Note that almost every exercise in security is an exercise in buying time. Today's encryption will likely be broken tomorrow and by the time you've achieved your goal it no longer matters whether or not your communications are broken.

Of course if you plan to stay in business for a very long time you're gambling against really good odds of discovery and potentially not achieving your goal.

If you want to be a terrorist or miscreant you could extrapolate from that that fewer numbers is better and the first 'hit' should be your hardest and should not take too long to set up or require a lot of communication.

Fortunately for the rest of the world any plot that does real damage usually does not have those properties.

But beware of the lone wolf with access to technology.


Do you have a specific weakness in the implementation you've found and would like to share? Vaguely pointing out that something is imperfect isn't very useful, indeed, it would be amazing if you told us something was perfect!


I disagree: Highlighting the fact that it's not perfect is terribly useful. Be careful what you use things like this for.

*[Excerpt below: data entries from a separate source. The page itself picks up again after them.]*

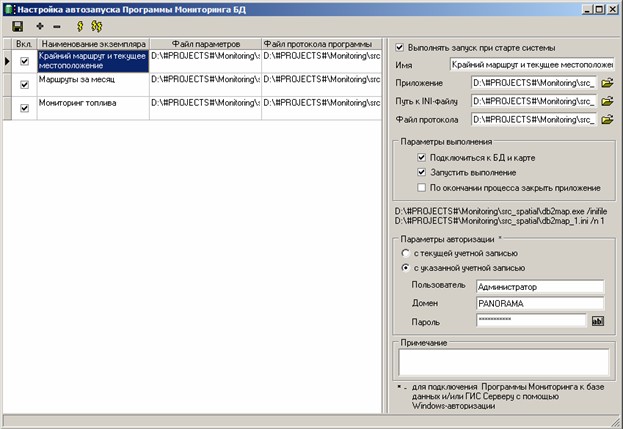The height and width of the screenshot is (429, 623).
Task: Select 'с указанной учетной записью' radio option
Action: point(403,267)
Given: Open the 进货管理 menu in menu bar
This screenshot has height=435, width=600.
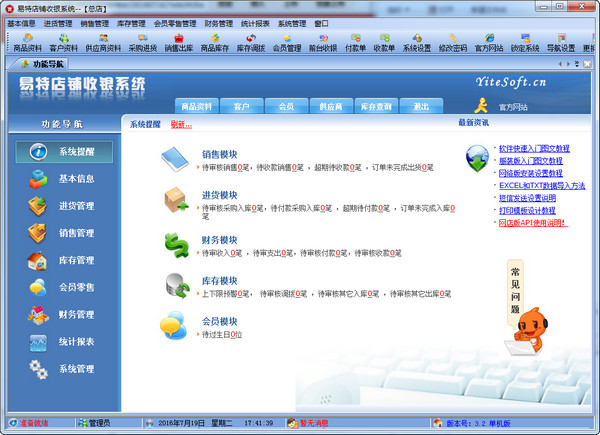Looking at the screenshot, I should click(x=57, y=22).
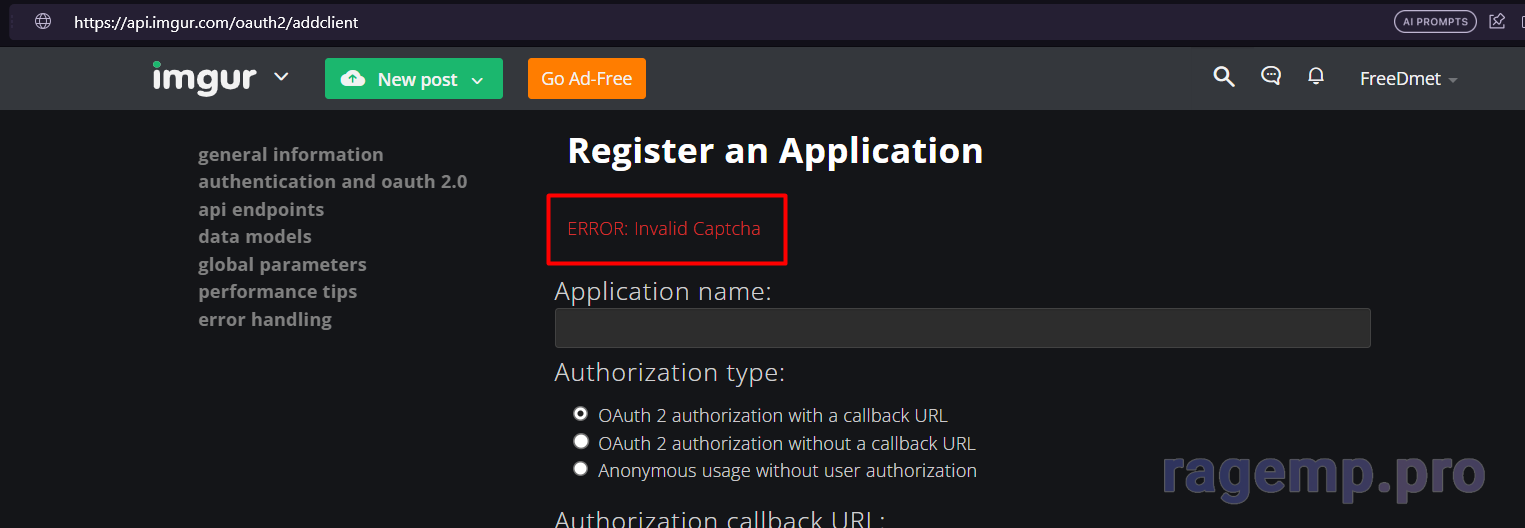Click the Application name input field
1525x528 pixels.
(x=962, y=328)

I haven't heard that quote before. It is very good, if not quite scary.


Isn't the classical solution to this encryption problem to always send packages in the same size at regular intervals. If each host adds a layer of encryption you can't match the packages at the end points. Is this just too expensive? (I'm not an expert so genuine question from my naive POV.)


I don't know about "classical," but this is the approach Dissent [0] takes to thwarting traffic analysis. Communication is broken into "rounds" and intervals within those, so that every packet is indistinguishable from the outside based on size alone.

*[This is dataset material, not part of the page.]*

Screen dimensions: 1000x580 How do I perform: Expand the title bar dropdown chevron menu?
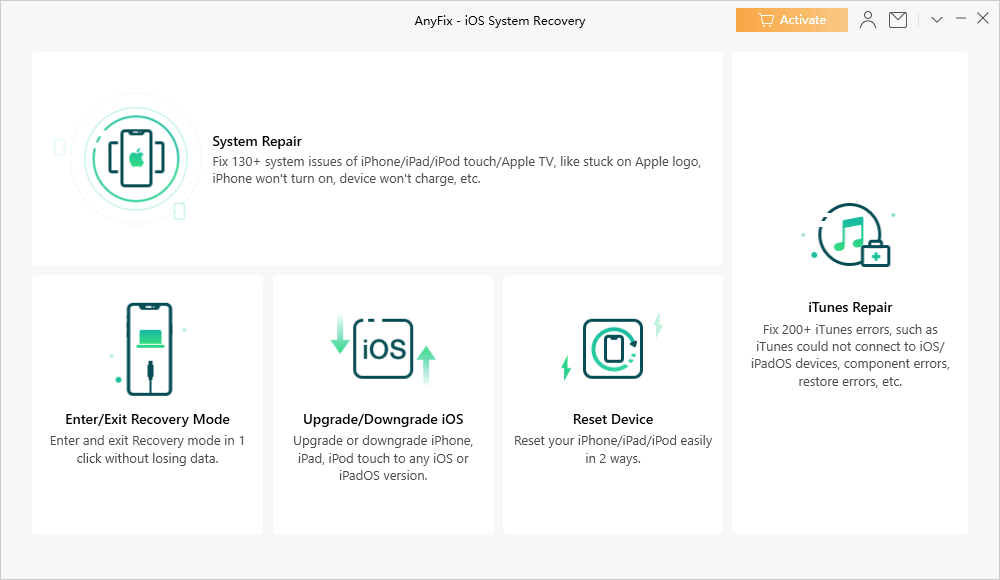pyautogui.click(x=937, y=20)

[0] http://dedis.cs.yale.edu/dissent/


Certainly a possible strategy, but for web traffic it isn't ideal: web traffic is bursty and latency-sensitive. You can also probably still do a little bit of correlation for very large, long uploads to servers with not much other usage, but admittedly that's a much smaller target.


That seems like a sensible solution to beating part of the problem. I would agree - does anyone have any insights on this method in regards to TOR?


I really wish more people and companies would host things on Tor's hidden services, avoiding the entire notion of exit nodes and the cleartext network.


At least you can look at "Anonymous Cat Facts"[1]

[1]http://2v7ibl5u4pbemwiz.onion/


>> Astoria also opens multiple avenues for future work such as integrating realtime hijack and interception detection systems (to fully counter RAPTOR [18] attacks)

This is really interesting. I'm curious how that would work.


I tend to prefer links from the actual researchers if available other than links from news sites. Just a general observation.


But the summary is easier and faster to read by the general public, and the article puts the reference very clearly in the end, it's good in this case.


It is. And as a part of the general public I appreciate it. Thank you.


:-)


"Astoria reduces the number of vulnerable circuits from 58 percent to 5.8 percent, the researchers say"

Yes, their researched showed that exactly 5.8% circuits would be vulnerable with their change, and measured it accurately to 0.1%.

The research did not say that vulnerability would be around 10% of the original amount +/- 5%


Maybe this isn't a new idea. But it seems that more Tor exit points would be a big help. Has anyone made a tool that's both and entry and exit point. You could control the amount of bandwidth exiting. This way the exit points would be more transient - like Bittorrent peers.


I think the lack of exit nodes has more to do with legal considerations than actual computational resources/willing volunteers. See the tor blog's Tips for Running an Exit Node with Minimal Harassment - https://blog.torproject.org/blog/tips-running-exit-node-mini...

"Suggest creation of LLC for large exit nodes" I'm guessing that this might be a larger barrier to entry for most willing volunteers compared to hardware and bandwidth costs


Wow, thats a lot of effort.


The problem is getting Tor itself as per Snowden docs they capture your identifiers for later surveillance so need to Jason Bourne around the city to anonymously fetch Tor.